第3話で事故時に関与したジルコニウム量は、推定ではあるが16~19トンであった。今回はその相手方、水量の計算だ。計算に当たっては、ジルコニウム量を16トンとして行うこととする。

東京電力の事故調査報告書(2022年6月)には、炉心スプレー管を通じて、80トンの原子炉注水を完了したと明記しているのだが、この水が全て原子炉に入ったのではない。配管には3カ所の分岐管があって、各分岐管から流れ出た水量が把握されていない。加えて、注水記録の記載も明確でなく、発表された各種の公式レポートの記載には乱れがあり、信用できないのだ。出所は不明だが、3月21日まで注水はなかったとのフェイク発表も広まっているので、原子炉への注水量は推定する以外に方法はない。

なお、フェイク発表を信じている人はけっこういるらしいが、その人たちは、12日に起きた水素爆発を起こした水素がどこからやって来たと思っているのであろうか。水がなければ、原子炉建屋を壊すほどの大量の水素は発生し得ない。21日まで注水がなかったと主張する人は、12日の1号機爆発を否定することになる。フェイク発表は、事実に合わない。

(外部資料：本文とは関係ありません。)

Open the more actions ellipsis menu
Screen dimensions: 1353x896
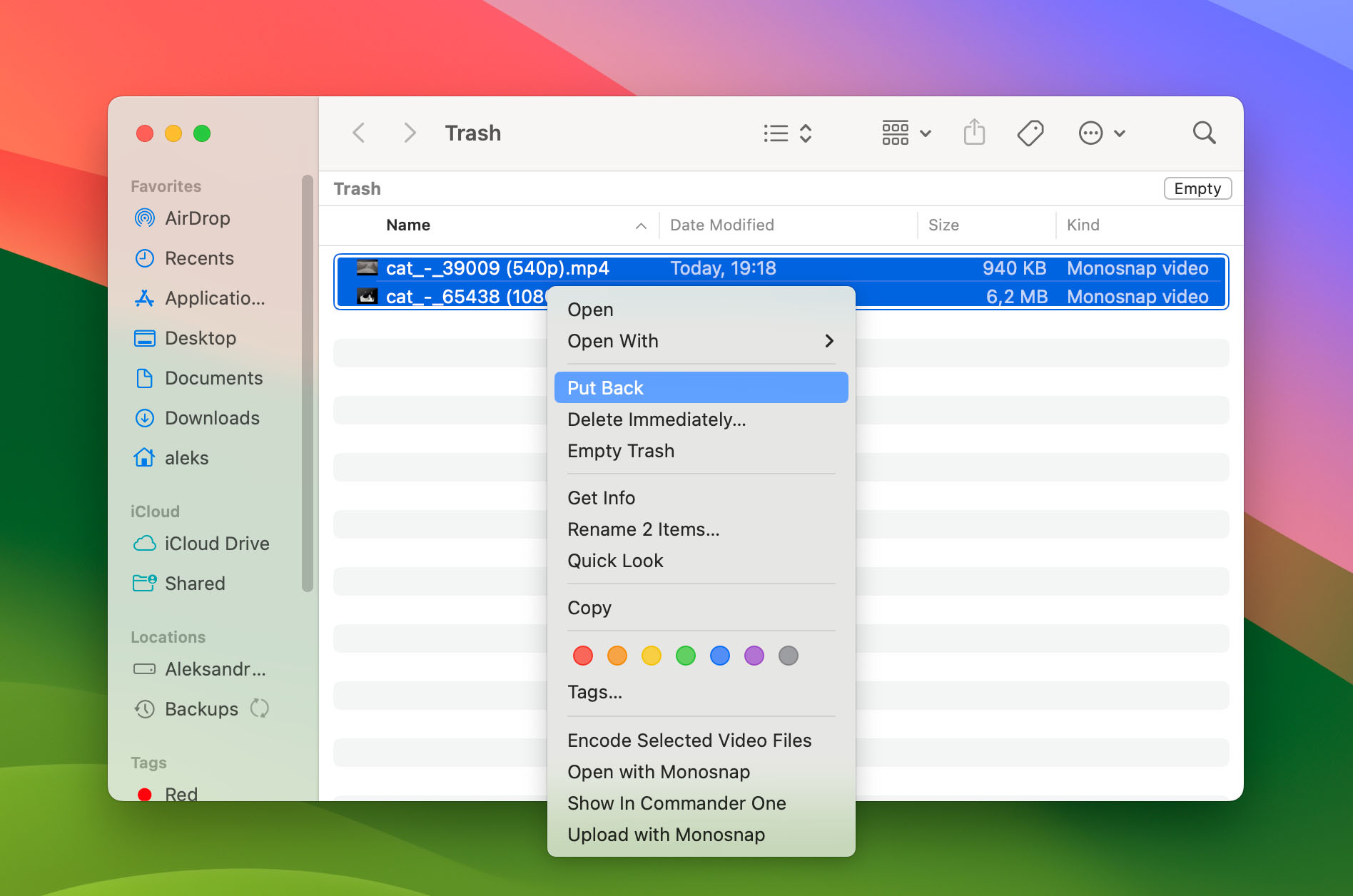[x=1101, y=133]
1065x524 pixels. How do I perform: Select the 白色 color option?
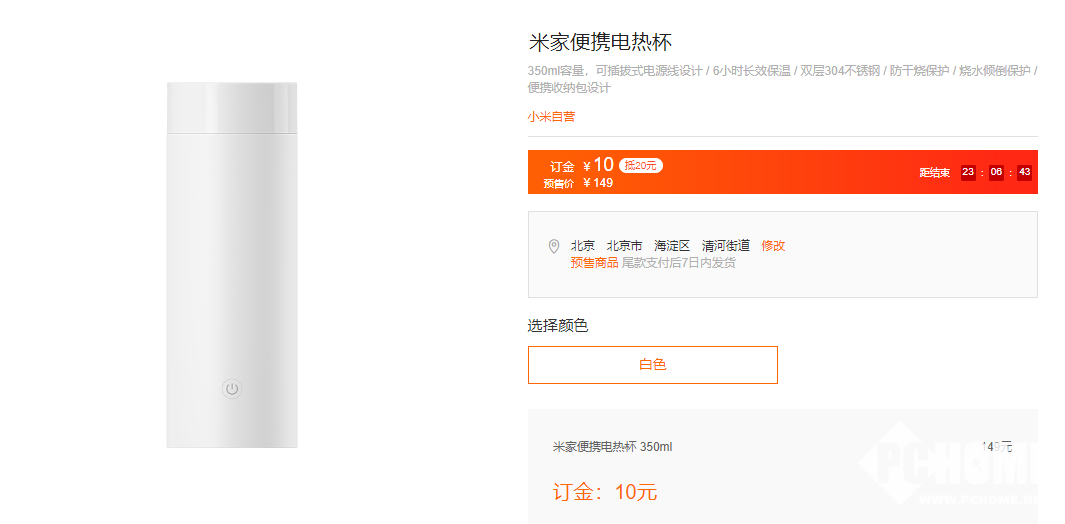(652, 365)
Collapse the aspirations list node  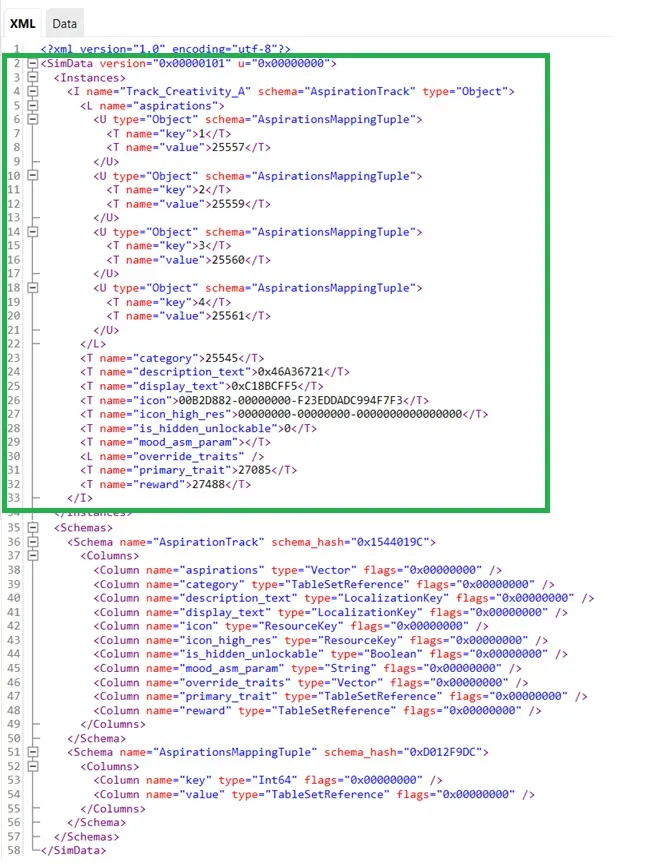tap(33, 105)
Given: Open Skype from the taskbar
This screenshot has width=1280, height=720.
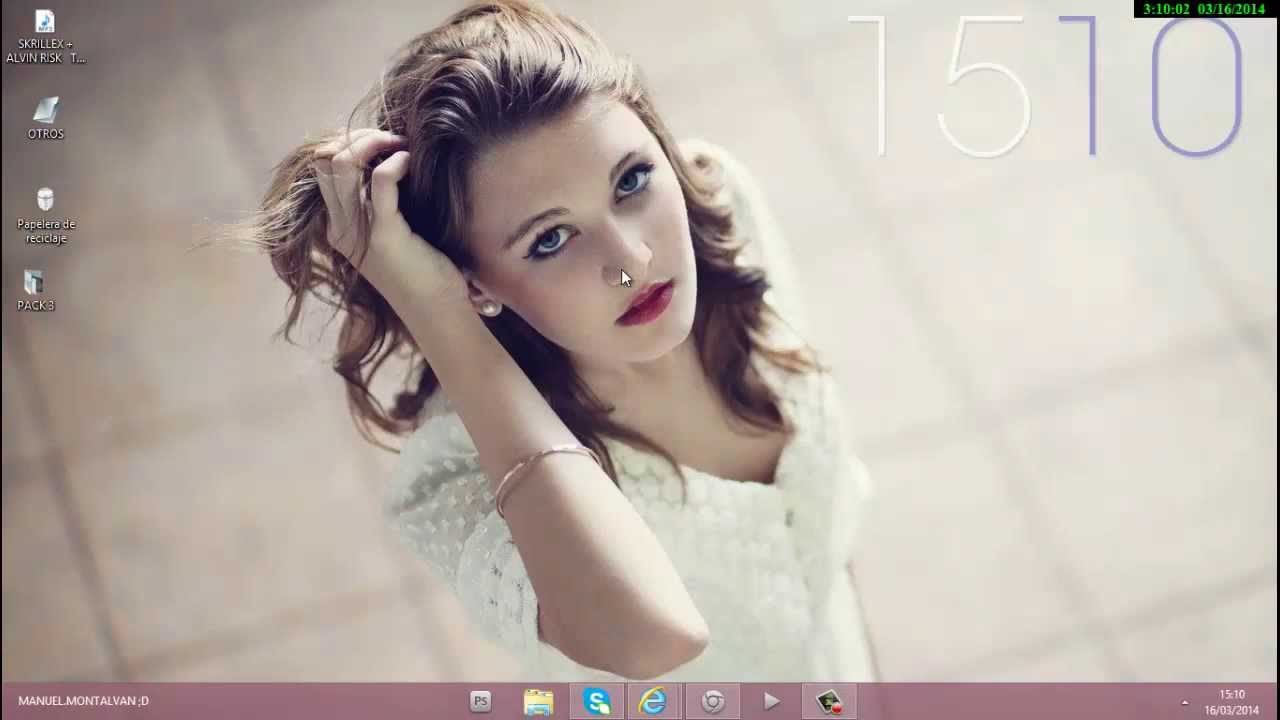Looking at the screenshot, I should pyautogui.click(x=595, y=701).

東京電力の注水記録によれば、1号機の炉心に水が注入されたのが12日午前5時ごろからで、消防車を使って、1回当たり約1トンの注水を6回行なっている。その後、午前9時15分より本格的な注水に移り、爆発直前の午後2時53分の注水停止までに2度の注水を行ない、その合計が74トンとある。

ただ、炉心への注水を急ぐために格納容器のベントを午後2時ごろに開いたと記録しながら、1時間後の午後2時53分には注水を停止している。目的に反する操作が行われていたわけで、注入量も定かでなければ、炉心注水の目的も定かではない。調査で確かめる術がないのだ。

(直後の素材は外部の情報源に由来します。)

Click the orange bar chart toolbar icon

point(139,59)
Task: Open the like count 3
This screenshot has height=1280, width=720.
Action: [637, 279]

注水記録の中でわれわれの目を引いたものがあった。消防車からの原子炉への送水量と原子炉圧力の関連を示した、消防ポンプの性能曲線図(参照)で、東京電力が使ったという。この図とてどれほど信頼できるかは分からないが、この関連図を使って、午前9時15分以降の本格的送水について計算したのが、われわれの作った炉心注水量だ。結果は21トンであったが、詳細が不確かなので、炉心注水量は20トンと仮定して以降の話を進める。

消防ポンプ性能曲線

では、この20トンの注水は、原子炉の中でどのように行動したであろうか。

1号機の原子炉圧力容器の水が全て蒸発したのが11日の深夜だ。圧力容器の底がクリープ破壊したのが12日午前2時半、この時、70気圧余あった原子炉圧力はこの破壊で低下し、7.5気圧に減っている。注水開始前の原子炉状況はこのような状態にあった。

炉心直上にある炉心スプレー系統の配管類が溶融・変形していたため、20トンの原子炉への注水は炉心には届かず、壊れた配管から圧力容器の壁などを伝わって流下し、ペデスタル床に溜まっていったと考えている。この溜まり水が、午後3時半に起きた水素爆発の元凶であり、ペデスタル壁の損傷の主役となったことは、既に述べた。

なお、ペデスタル床と格納容器の床は同一のレベルでつながっている。このため、ペデスタルに降りそそいだ20トンの水は、格納容器の床にも流れ出て溜まり、その水深は25cmほどとなる。この水量と水深は、後の謎解きにも出てくるので、記憶にとどめておいてほしい。